Бой с тропическими болезнями шел не только в лабораториях, но и в африканских городах и деревнях. Когда в Сенегале вспыхнула эпидемия бубонной чумы, французские власти действовали беспощадно. Дома зараженных сожгли, их владельцев согнали в карантин, а трупы в нарушение мусульманских традиций закопали, залив креозотом или засыпав известью. Африканцы чувствовали себя скорее жертвами, чем спасенными. В Дакаре прошли массовые манифестации, бунты и первая в истории Сенегала всеобщая забастовка
[439].
Для того, чтобы остановить эпидемию, медицина требовала жестких мер. Однако наука того времени оправдывала и просто жестокое обращение с африканцами. Для евгеники они были низшей расой. И нигде эта псевдонаука, единокровная сестра-мутант бактериологии, не оказала влияния пагубнее, чем в Германской империи.
Черепа на острове Акул
В начале XX века Германия находилась в авангарде западной цивилизации. Немецким профессорам доставалась львиная доля Нобелевских премий: 33 % лауреатов в 1901–1910 годах, 29 % – в следующее десятилетие. Немецкие университеты лидировали в исследованиях в области химии и биохимии. Честолюбивые аспиранты съезжались со всей Европы в Геттинген, Гейдельберг и Тюбинген и трепетали перед титанами немецкой науки. После Пастера главным авторитетом в бактериологии стал Роберт Кох. Другой немец, Эмиль фон Беринг, стал одним из создателей противостолбнячной и противодифтерийной вакцин (за которые получил Нобелевскую премию и Железный крест). Фриц Шаудин и Эрих Гофман открыли бледную спирохету – возбудителя сифилиса, а Пауль Эрлих совместно с другим немецким ученым синтезировал сальварсан, первый эффективный препарат от этой болезни.

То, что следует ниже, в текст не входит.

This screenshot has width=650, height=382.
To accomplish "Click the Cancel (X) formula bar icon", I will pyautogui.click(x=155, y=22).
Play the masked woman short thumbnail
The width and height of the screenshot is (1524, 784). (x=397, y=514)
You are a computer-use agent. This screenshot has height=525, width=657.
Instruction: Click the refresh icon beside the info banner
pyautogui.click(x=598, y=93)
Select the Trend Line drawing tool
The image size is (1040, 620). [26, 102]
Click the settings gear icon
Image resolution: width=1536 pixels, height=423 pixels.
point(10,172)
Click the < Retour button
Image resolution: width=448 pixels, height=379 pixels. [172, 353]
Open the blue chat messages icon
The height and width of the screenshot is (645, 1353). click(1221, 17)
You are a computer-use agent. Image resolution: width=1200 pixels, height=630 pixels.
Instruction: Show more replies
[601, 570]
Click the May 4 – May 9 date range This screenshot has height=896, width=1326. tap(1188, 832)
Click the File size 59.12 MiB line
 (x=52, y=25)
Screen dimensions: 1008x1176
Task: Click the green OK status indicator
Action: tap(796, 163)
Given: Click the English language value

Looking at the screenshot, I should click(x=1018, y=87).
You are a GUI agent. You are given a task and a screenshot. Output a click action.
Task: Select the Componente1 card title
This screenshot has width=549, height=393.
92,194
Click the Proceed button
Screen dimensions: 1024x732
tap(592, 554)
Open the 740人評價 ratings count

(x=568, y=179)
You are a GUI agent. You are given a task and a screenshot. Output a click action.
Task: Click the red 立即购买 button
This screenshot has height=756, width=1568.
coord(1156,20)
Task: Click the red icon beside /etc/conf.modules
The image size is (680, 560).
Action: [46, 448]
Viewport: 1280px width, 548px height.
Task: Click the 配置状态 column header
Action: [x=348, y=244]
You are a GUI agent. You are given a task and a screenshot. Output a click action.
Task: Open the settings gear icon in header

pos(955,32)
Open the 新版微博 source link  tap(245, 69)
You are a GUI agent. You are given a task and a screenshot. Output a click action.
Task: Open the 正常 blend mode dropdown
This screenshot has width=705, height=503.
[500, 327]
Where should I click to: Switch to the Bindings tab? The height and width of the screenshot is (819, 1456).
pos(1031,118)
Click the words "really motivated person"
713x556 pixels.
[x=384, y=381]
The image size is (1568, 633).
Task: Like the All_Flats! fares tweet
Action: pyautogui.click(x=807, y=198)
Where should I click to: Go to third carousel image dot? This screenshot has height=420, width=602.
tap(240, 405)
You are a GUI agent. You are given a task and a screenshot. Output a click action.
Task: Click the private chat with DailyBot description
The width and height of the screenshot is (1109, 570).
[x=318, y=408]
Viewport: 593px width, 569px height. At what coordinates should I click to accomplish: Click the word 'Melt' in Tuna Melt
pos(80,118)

Триумф знания имел и темную сторону. За фасадом науки скрывалась и псевдонаука. Ее приверженцы утверждали, что люди не являются единым полиморфным видом, а якобы делятся на неравнозначные сорта: от арийской “расы господ” до негроидов, не достойных называться Homo sapiens. Где было удобнее всего проверить эти выкладки, как не в недавно приобретенных колониях? Африка снова стала лабораторией – на сей раз для расовой биологии.
У каждой европейской державы были свои приемы борьбы за Африку. Французы, как мы видели, положились на железные дороги и здравоохранение. Англичане не только добывали золото, но и строили школы при миссиях. Бельгийцы превратили Конго в рабовладельческое государство. Португальцы почти ни во что не вмешивались. Немцы опоздали на этот пир. Для них колонизация Африки стала гигантским экспериментом, затеянным, кроме прочего, чтобы проверить на практике расовую теорию. Конечно, у колонизаторов и прежде имелось представление о собственном естественном превосходстве. Согласно теоретикам социал-дарвинизма, африканцы в биологическом отношении были низшей расой, досадным препятствием для освоения Черного континента белыми “арийцами”. Но никто не применял эту теорию на практике решительнее, чем немцы в Юго-Западной Африке, нынешней Намибии.